TMRGB is a blog series wherein I, a HazMat trucker and blast crew grunt, recommend effeminate fiction to the masses.
Generations ago, when America was in the throes of the Great Depression, the federal government tried to spur the economy on by paying for public works projects. One of them was the structure we know today as Hoover Dam.
It’s a monument of triumphant engineering and unbridled masculine labor from an era when safety regulations were for sissies, now get back in that mineshaft with the diesel fumes and MAKE QUOTA.
Nowadays we have stuff like OSHA to keep that from happening, but man is still finding ways to beat nature into submission near my hometown. I give you the I-11 Bypass, a highway designed to alleviate traffic around Boulder City, NV and Hoover Dam.
If you’ve ever been down there, you’re probably scratching your head and saying, “But Trucker Man, you already have highways on all the flat ground by the dam.”
I know! That’s why we punched a hole through a mountain nearby.
I was fortunate enough to be a part of this venture, not only delivering equipment and fuel, but blasting sections of the roadway as well.
And on one particular day, there was a shot on a hill that was so steep and inaccessible, my truck couldn’t climb it. I had to chain my rig to the back of a bulldozer so he could drag me up to work.

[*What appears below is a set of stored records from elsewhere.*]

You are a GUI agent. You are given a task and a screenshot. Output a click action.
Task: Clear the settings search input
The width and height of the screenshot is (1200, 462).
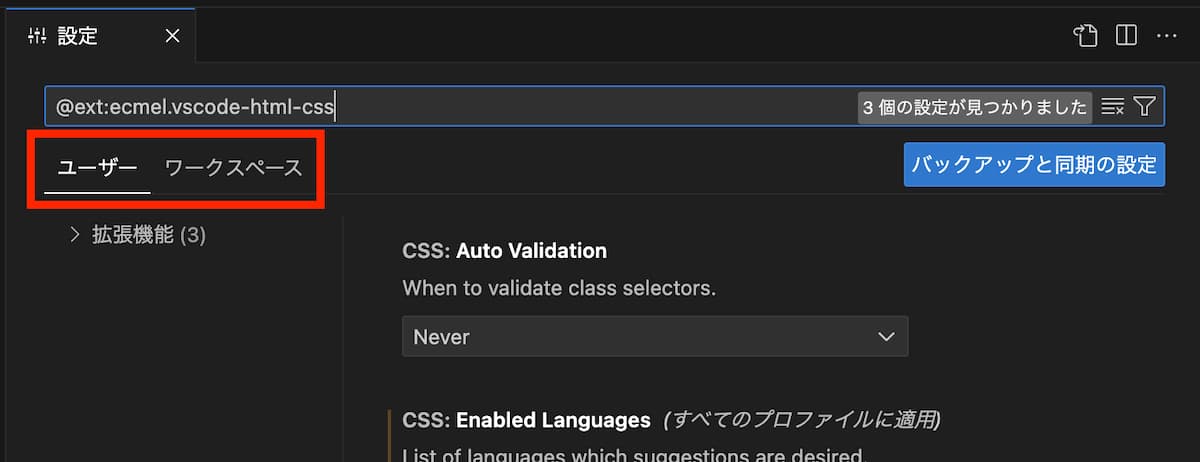1112,106
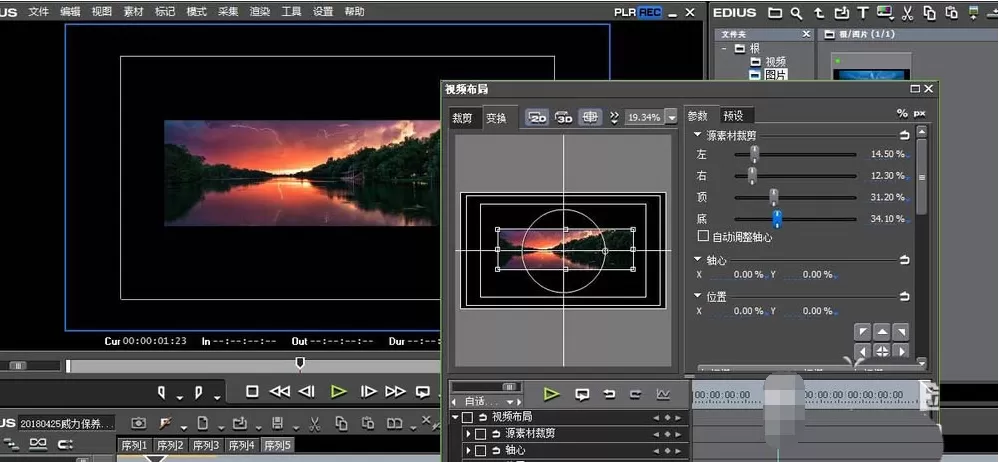
Task: Click the 底 crop slider handle
Action: click(x=777, y=219)
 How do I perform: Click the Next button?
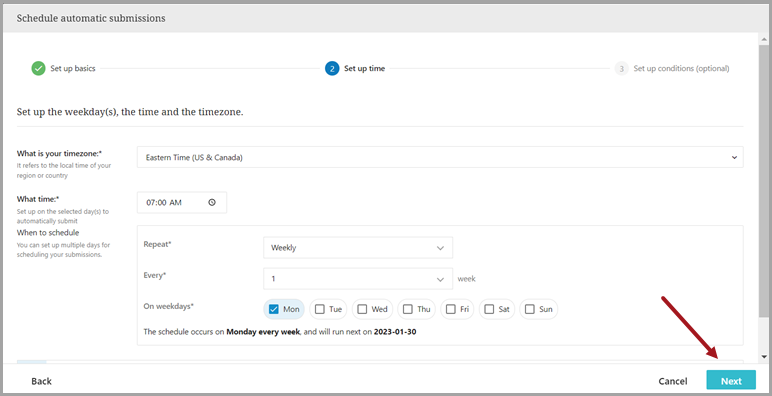point(731,381)
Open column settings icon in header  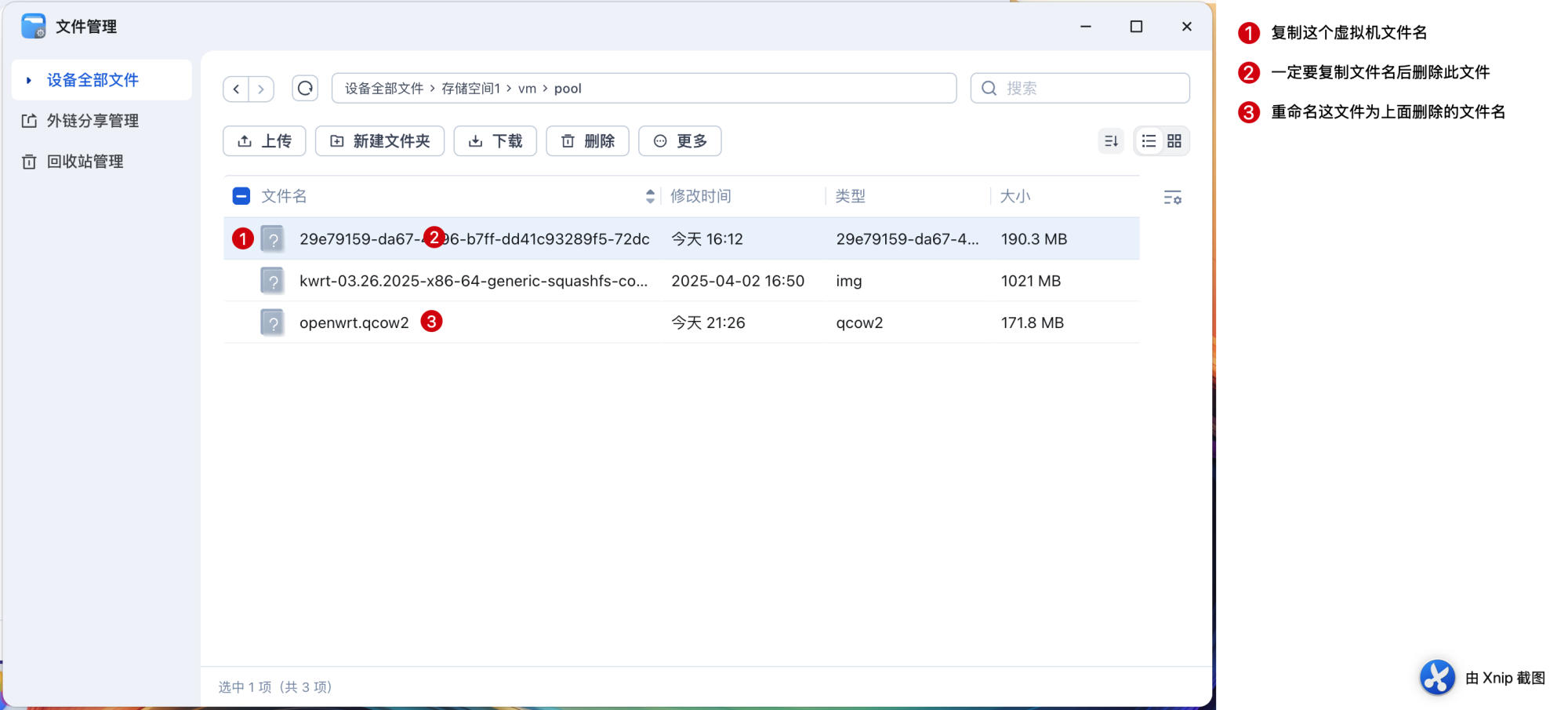tap(1172, 198)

Facial hair. Red meat. Screaming eagles overhead.
But while I waited for the bulldozer, I read a book, and that book was UNTIL WE MEET AGAIN by Renee Collins.
What’s it about, you ask? Well there’s this chick, forced to endure a brutal summer of hardship in the labor mines of North Korea…wait nope, she’s on a summer vacation in a rich neighborhood on the Massachusetts coast, my bad.
Um, yeah, okay so she is having a tough time, family issues and what, when she accidentally discovers that her beach (right? The beach belonging to her house, that’s so sick) is a time portal to the 1920s, and she meets a Hot Guy there, but he’s stuck in the past, and they only have that summer before the time portal closes, so you’d better believe they’re gonna make out. (Which is really why we read these books anyway.)
Oh also she has to help him solve his own pending murder, which she learns about at the local library.
I didn’t finish the book that day, but I did finish it a few days later in the cab of an explosives truck, waiting out an intense rainstorm so we could finish blowing up a mountain. It’s a summertime book and it made me happy on a day of bad weather, which many of my fellow Americans are currently enjoying.
So pick up a copy. I’ve got to get back to work, we’re about to set off a shot near a neighborhood full of rich golfers, this is gonna be fun.